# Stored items
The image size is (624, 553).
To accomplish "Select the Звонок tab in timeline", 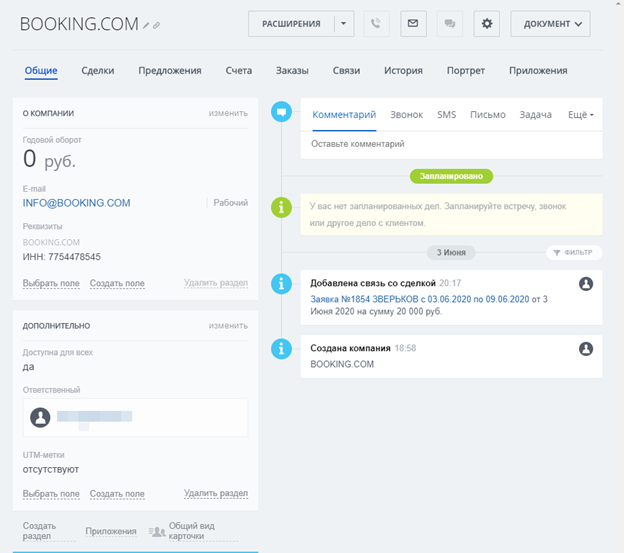I will point(406,115).
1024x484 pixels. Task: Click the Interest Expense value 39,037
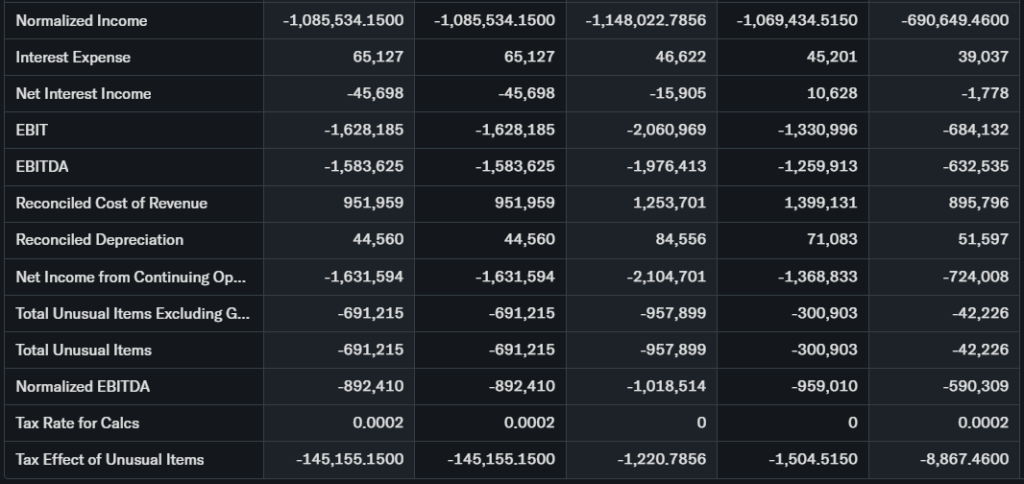tap(982, 57)
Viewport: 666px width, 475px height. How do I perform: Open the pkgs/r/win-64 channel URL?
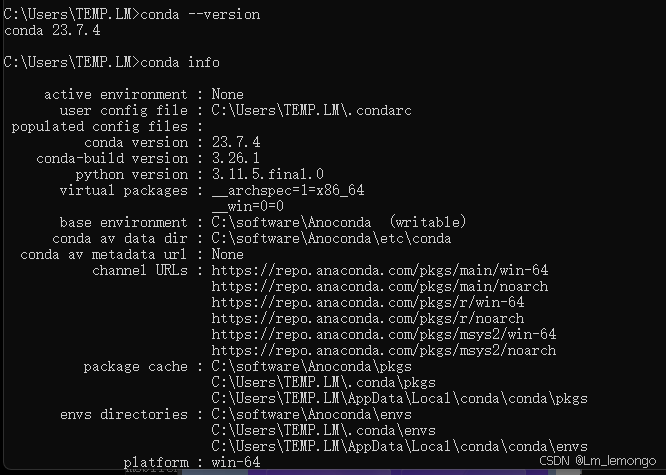click(x=368, y=303)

# TASK DESCRIPTION
Extract, verbatim and alone, the lines from the line that contains "1024x484 pixels. Task: Click" to the last line of the records, inclusive; drop any picture.

# ANSWER TO THIS PROBLEM
1024x484 pixels. Task: Click the Interest Expense value 39,037
tap(982, 57)
Viewport: 666px width, 475px height. How do I perform: Open the pkgs/r/win-64 channel URL?
click(x=368, y=303)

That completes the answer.